第11話 愛情のこもった弁当

 俺、桐本拓也はリムジンに乗って、ある女性の家へと向かっていた。


「拓也さん。そろそろ到着します」

「おう」


 ウォッカを一気飲みした。俺はあまり酔わないが、緊張からか少し酔い始めていた。

 女性の家が見えてきた。築三十年ははるかに超えていそうなボロアパート。

 運転手が駐車場に横付けするようにリムジンを停めて、俺に降りるように促す。


「ありがとう。先に帰ってくれ」

「ええ。分かりました」


 俺は車から降りて、真夏の日差しを浴びながら女性の部屋のインターホンを鳴らした。

 数分後、おずおずと女性――雪野香里奈が出てくる。


「あなたは?」

「博識連合・・・・・・」


 雪野の顔が蒼白になった。


「に対抗する、関東連合の拓也です」

 どっと安堵感に包まれているのを確認して、拓也は紛らわしい言い方をしてしまったな、と反省した。


「でも、そんな人がなにをしに?」

「俺はある物を渡しに。彼、田代広大はずっと心配していました。コンビニ弁当ばかり毎日食べていて、大丈夫かと。それで、彼なりに作ったのがこれです」


 そう言って、俺は彼女にB4のツバメノートを渡した。ぺらぺらとページを捲ると、書かれていたのは食事のメニューや作り方だった。


「あと、これも」


 そして最後に田代の通帳と印鑑を渡した。


「俺は、彼に最後の代弁者として彼女に会ってほしいと頼まれてました。その通帳には一千万円ほど入っています。それで借金が返せるはずです」


 雪野は膝を折った。大粒の泪を流しながら、嗚咽を漏らしている。


「自分を信じてください。彼はあの世からあなたをずっと見守っているはずです。不摂生な食生活だと彼が化けて出ますよ」


「そうですよね。分かってます」


 雪野は立ち上がり、「お弁当、今から作るんでどこか公園で食べませんか?」と笑った。

「いいですよ。でもどうして?」少々、俺はわざと焦ったように言った。時間がないアピールをして彼女の言葉の真意を探ろうと思ったからだ。

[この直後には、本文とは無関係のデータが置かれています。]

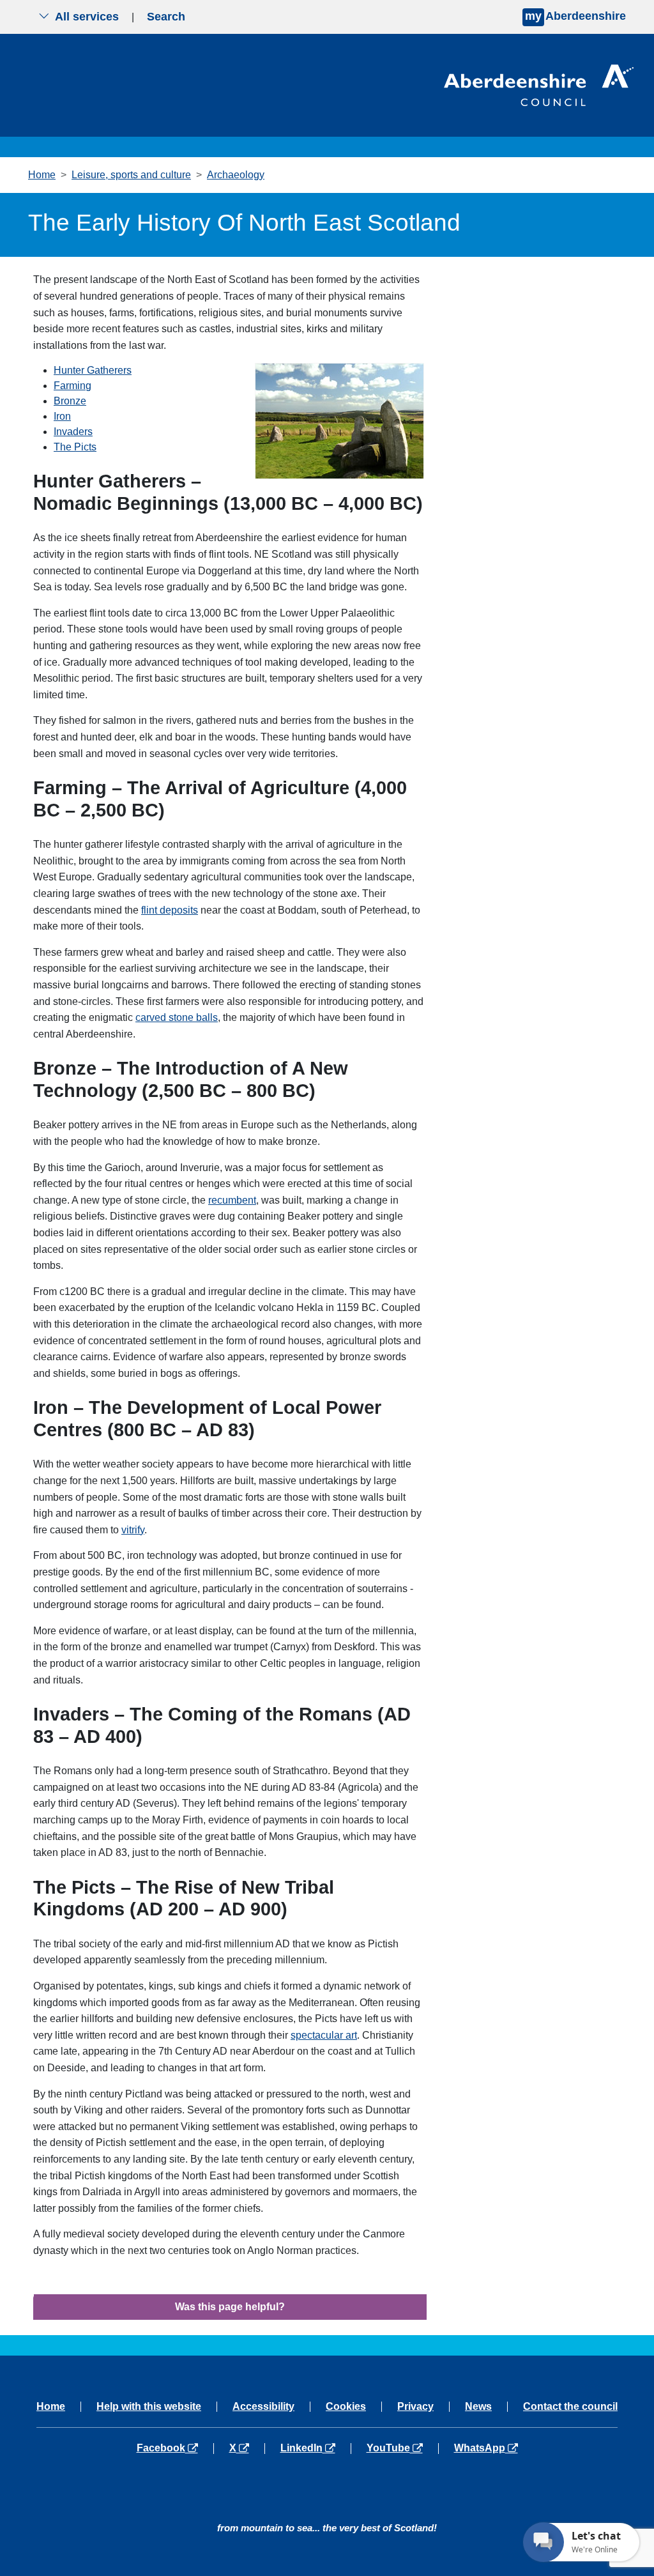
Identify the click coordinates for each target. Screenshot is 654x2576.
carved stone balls (176, 1017)
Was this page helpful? (230, 2306)
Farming (72, 385)
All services (87, 16)
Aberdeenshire (575, 16)
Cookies (346, 2407)
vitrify (132, 1529)
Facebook (175, 2448)
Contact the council (570, 2407)
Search (166, 16)
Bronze (70, 400)
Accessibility (263, 2407)
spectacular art (324, 2035)
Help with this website (148, 2407)
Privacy (415, 2407)
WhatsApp (485, 2448)
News (478, 2407)
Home (42, 174)
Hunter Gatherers (93, 370)
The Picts (75, 446)
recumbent (232, 1200)
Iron (62, 416)
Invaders (73, 431)
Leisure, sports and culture (131, 174)
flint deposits (169, 910)
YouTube (402, 2448)
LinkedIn (315, 2448)
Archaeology (235, 174)
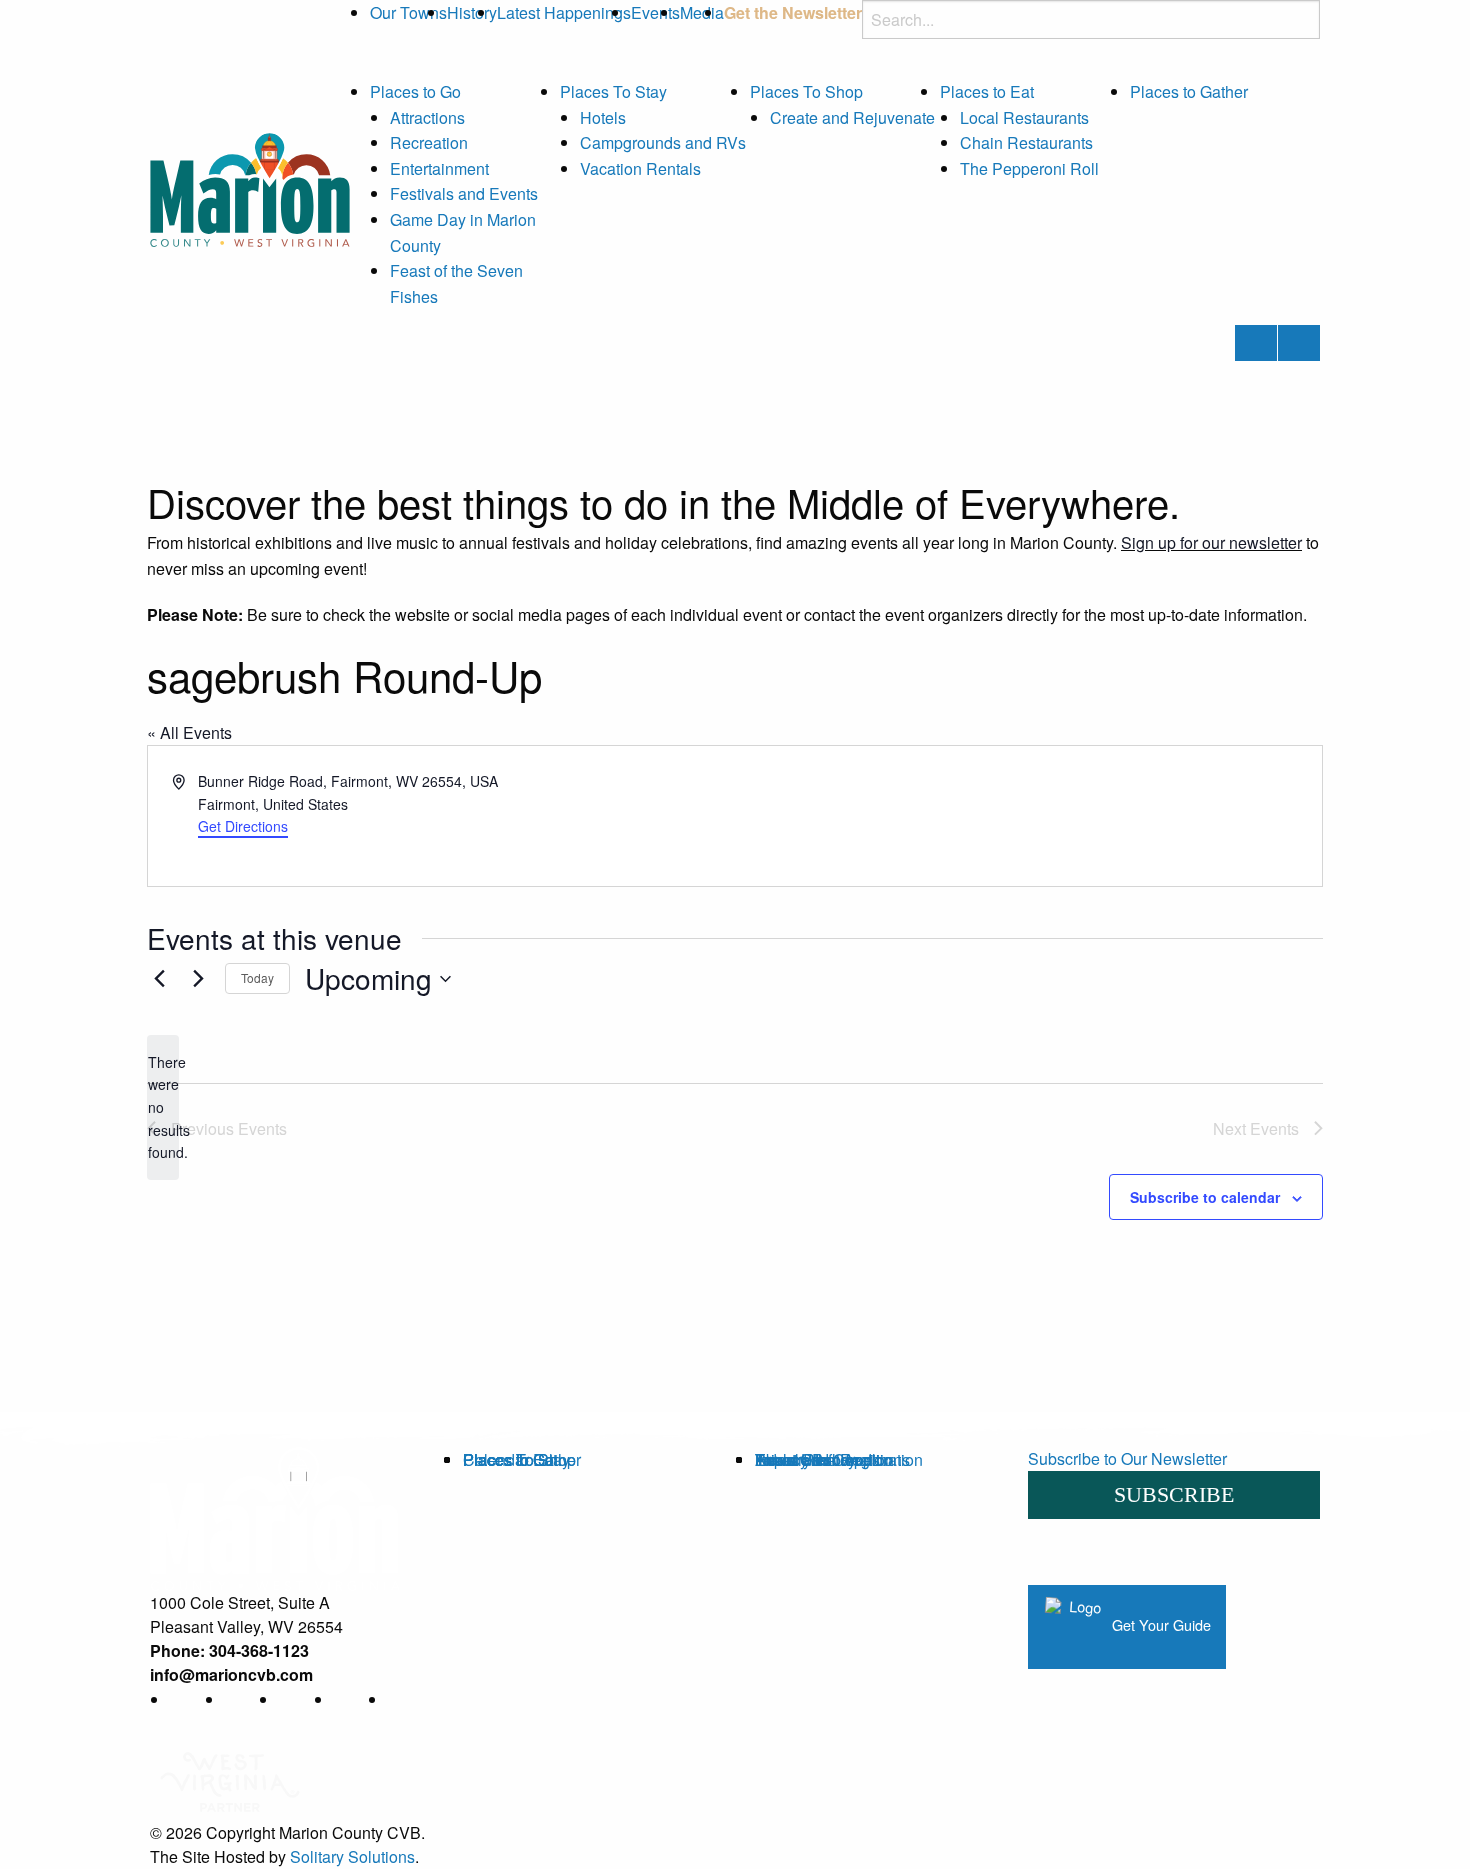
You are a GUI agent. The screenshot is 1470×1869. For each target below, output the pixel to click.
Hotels (603, 117)
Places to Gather (1189, 91)
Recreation (429, 142)
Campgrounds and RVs (663, 142)
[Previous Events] (159, 979)
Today (257, 977)
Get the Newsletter (793, 12)
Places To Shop (806, 91)
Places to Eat (987, 91)
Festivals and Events (464, 193)
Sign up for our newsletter (1211, 542)
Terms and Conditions (832, 1459)
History (472, 12)
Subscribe (1174, 1494)
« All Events (189, 732)
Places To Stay (613, 91)
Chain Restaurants (1026, 142)
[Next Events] (198, 979)
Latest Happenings (564, 12)
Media (702, 12)
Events (655, 12)
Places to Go (415, 91)
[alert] (163, 1107)
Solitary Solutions (352, 1856)
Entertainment (439, 168)
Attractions (427, 117)
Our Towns (408, 12)
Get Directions (243, 826)
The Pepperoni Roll (1029, 168)
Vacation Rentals (640, 168)
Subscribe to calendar (1205, 1197)
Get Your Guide (1159, 1624)
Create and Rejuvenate (852, 117)
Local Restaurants (1024, 117)
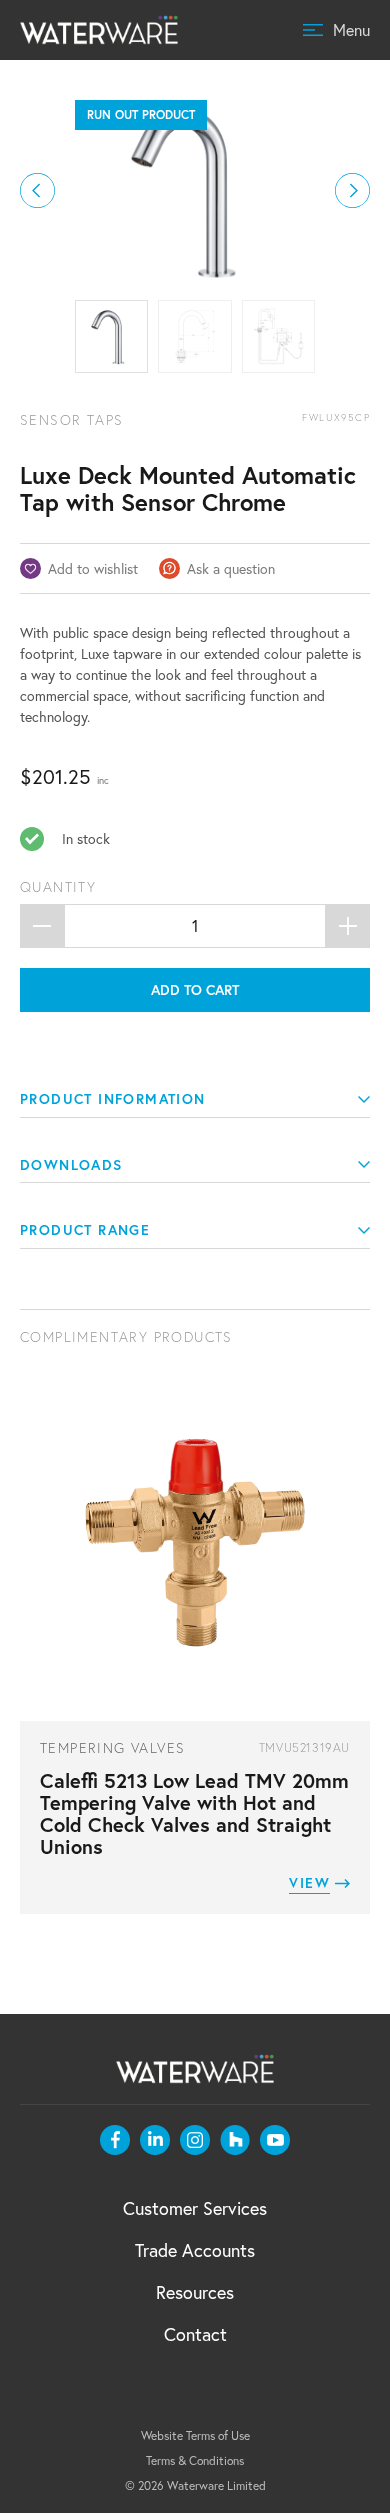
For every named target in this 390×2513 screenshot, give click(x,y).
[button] (37, 190)
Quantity (58, 887)
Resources (195, 2292)
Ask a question (231, 568)
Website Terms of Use (195, 2435)
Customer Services (195, 2208)
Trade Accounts (195, 2250)
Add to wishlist (93, 568)
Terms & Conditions (195, 2460)
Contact (195, 2334)
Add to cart (195, 990)
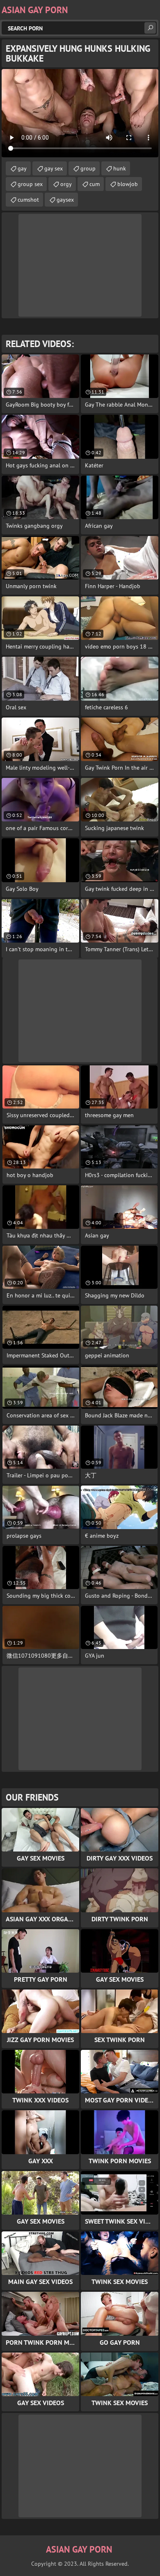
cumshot (28, 199)
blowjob (127, 184)
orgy (66, 184)
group (88, 168)
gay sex (53, 168)
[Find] (150, 28)
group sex (30, 184)
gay (22, 168)
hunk (119, 168)
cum (94, 184)
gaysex (65, 199)
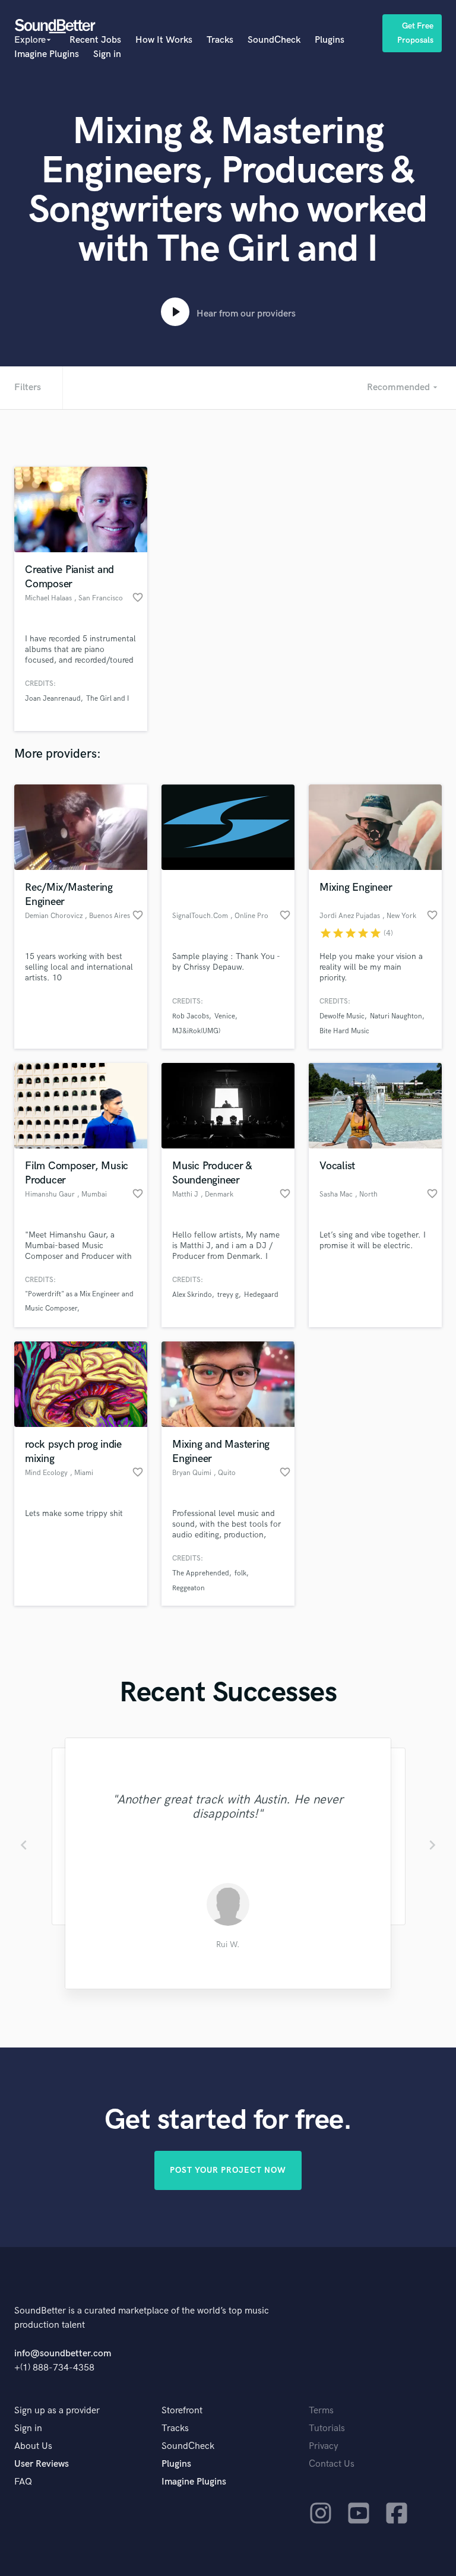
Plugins (329, 40)
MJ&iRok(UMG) (196, 1031)
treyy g (228, 1294)
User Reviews (41, 2464)
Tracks (220, 40)
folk (240, 1573)
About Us (33, 2446)
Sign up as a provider (57, 2410)
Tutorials (327, 2428)
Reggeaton (188, 1588)
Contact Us (331, 2464)
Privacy (323, 2446)
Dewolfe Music (342, 1016)
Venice (224, 1016)
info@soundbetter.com (62, 2353)
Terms (321, 2410)
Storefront (182, 2410)
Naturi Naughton (396, 1016)
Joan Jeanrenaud (53, 698)
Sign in (107, 54)
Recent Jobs (95, 40)
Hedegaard (261, 1294)
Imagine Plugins (46, 54)
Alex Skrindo (192, 1294)
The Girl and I (107, 698)
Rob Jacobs (190, 1016)
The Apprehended (200, 1573)
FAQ (23, 2482)
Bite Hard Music (344, 1031)
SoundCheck (274, 40)
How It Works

「すみません。独りになった瞬間、自分自身が壊れてしまいそうな予感がして」

 ノートを胸に手繰り寄せて彼女はそう呟いた。

「分かりました。あなたが安心するまで傍にいます」


 ◇


 公園の噴水は上がっていた。

 俺と雪野は公園のベンチに腰掛け、雪野が作った弁当箱を開く。厚焼き玉子に、ポテトサラダに、飯はピラフで。そんな豪勢ではないものの温かみのある弁当だった。豪勢な食事よりも、家庭的な食事というのは田代の考えだった。それを、ノートを使って忠実に再現している。

 雪野は俺の顔を伺っている。味の心配をしているのだろうか。俺はいただきます、と合掌し厚焼き玉子を一口食べた。咀嚼する度に甘辛い味付けが、田代の得意料理だった厚焼き玉子を思い出させる。

 すると、どうしてか雪野がハンカチを取り出した。


「えっ、どうしたんですか」

「泣いてますよ」


 俺は自分の顔面を触った。頬が濡れていた。

 ――ああ俺、淋しかったんだな。


「俺、あいつのこと好きだったんだよ。優しすぎたあいつが」


「私もですよ。彼に助けられてばっかりだった。彼が死ぬ三日前。手作りの弁当を作っていたらしいんです。冷蔵庫に私の名前が書かれた弁当が入っていたと警察の人から教えてもらって」

「そうなん・・・・・・すね」


 俺は空を見上げた。これ以上涙が出ないように。

「ありがとうございました。拓也さん。なんか、吹っ切れました」


 彼女は立ち上がり、バッグに弁当箱を入れて去っていった。

 俺はもう一度厚焼き玉子を食べた。咀嚼する度に涙の味が辛い味付けを紛らわす。